WHAT THE TASK REQUIRES: The answer should consist of all the records, copied exactly.

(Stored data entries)

....

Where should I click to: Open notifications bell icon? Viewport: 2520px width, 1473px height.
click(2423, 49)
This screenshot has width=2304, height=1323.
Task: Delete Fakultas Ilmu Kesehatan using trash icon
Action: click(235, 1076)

....

EXPECTED OUTPUT:
Where should I click to: Open notifications bell icon? Viewport: 2520px width, 1473px height.
click(2423, 49)
This screenshot has width=2304, height=1323.
Task: Delete Fakultas Ilmu Kesehatan using trash icon
Action: click(235, 1076)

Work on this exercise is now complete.